Minnie SPANGLER, Plaintiff-Appellant, v. EAST KENTUCKY POWER COOPERATIVE, INC., Defendant-Appellee.

No. 19-5034

Decided: October 28, 2019

Before: GUY, BUSH, and MURPHY, Circuit Judges. Escum L. Moore, III, Attorney, Moore & Moore, Lexington, KY, for Plaintiff-Appellant W. Keith Ransdell, David T. Royse, Ransdell Roach & Royse, Lexington, KY, for Defendant-Appellee

Minnie Spangler appeals the dismissal of her claim that she was discharged in violation of § 510 of ERISA. See 29 U.S.C. § 1140. Because Spangler failed to plausibly allege that her employer East Kentucky Power Cooperative (EKPC) terminated her employment for the purpose of interfering with the attainment of her rights as a beneficiary to her deceased husband’s benefits, we affirm.


Spangler filed suit in state court, and EKPC removed the action based on Spangler’s representation that her wrongful discharge claims rested on a violation of § 510 of ERISA. The First Amended Complaint followed, which reasserted Spangler’s state-law claim of wrongful discharge (Count 1) and alleged that EKPC’s conduct violated § 510 of ERISA (Count 2). EKPC moved to dismiss both counts for failure to state a claim under Rule 12(b)(6) of the Federal Rules of Civil Procedure. Spangler’s response explained that her employment “was terminated not for exercising her own right, but for attempting to attain important information regarding [her deceased husband] Danny’s benefits, which are governed by the Employee Retirement Income Security Act.” The district court granted EKPC’s motion in full, but only the ERISA claim is at issue on appeal.1


A district court’s dismissal for failure to state a claim is reviewed de novo. Jackson v. Ford Motor Co., 842 F.3d 902, 906 (6th Cir. 2016). In doing so, we take the well-pleaded facts as true but “are not bound to accept as true a legal conclusion couched as a factual allegation.” Ashcroft v. Iqbal, 556 U.S. 662, 678, 129 S.Ct. 1937, 173 L.Ed.2d 868 (2009) (quoting Bell Atlantic Corp. v. Twombly, 550 U.S. 544, 555, 127 S.Ct. 1955, 167 L.Ed.2d 929 (2007)). To survive a motion to dismiss, the complaint must contain “enough facts to state a claim to relief that is plausible on its face.” Twombly, 550 U.S. at 570, 127 S.Ct. 1955. “A claim has facial plausibility when the plaintiff pleads factual content that allows the court to draw the reasonable inference that the defendant is liable for the misconduct alleged.” Iqbal, 556 U.S. at 678, 129 S.Ct. 1937 (quoting Twombly, 550 U.S. at 556, 127 S.Ct. 1955).

*DATA SEGMENT*
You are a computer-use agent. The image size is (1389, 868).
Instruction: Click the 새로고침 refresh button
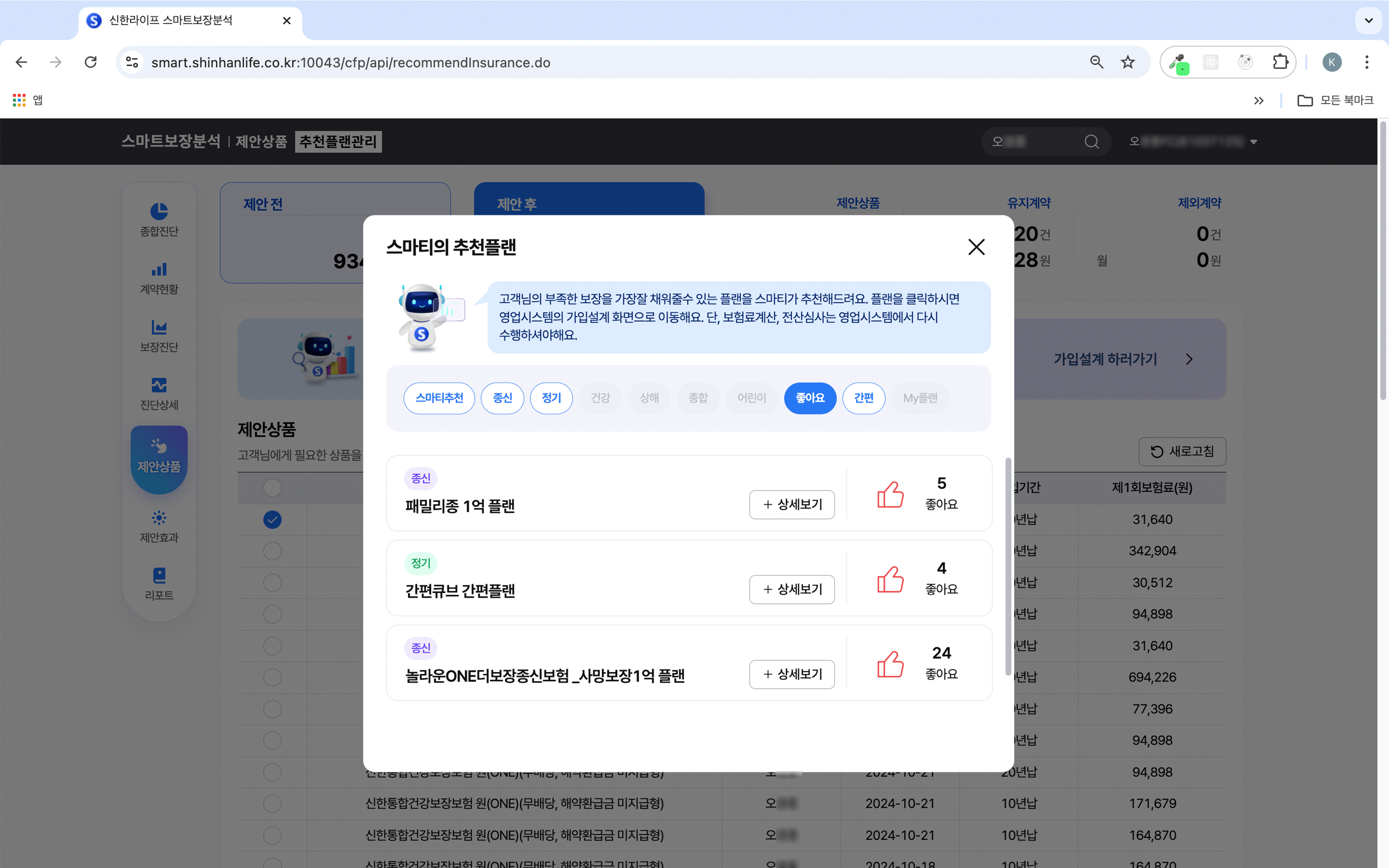(x=1182, y=452)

*TASKS TO COMPLETE*
1 - Using the court opinion, say whether each statement is true: (a) Spangler first filed her case in federal court. (b) The appeals court upheld the dismissal. (c) Both counts of the complaint are under review on appeal. For each, answer yes or no and quote the words of the opinion that settle it.
2 - Name every attorney who appears in the court opinion.

*IN RESPONSE*
1 -
(a) No: "Spangler filed suit in state court, and EKPC removed the action"
(b) Yes: "we affirm."
(c) No: "only the ERISA claim is at issue on appeal."

2 -
Escum L. Moore, III
W. Keith Ransdell
David T. Royse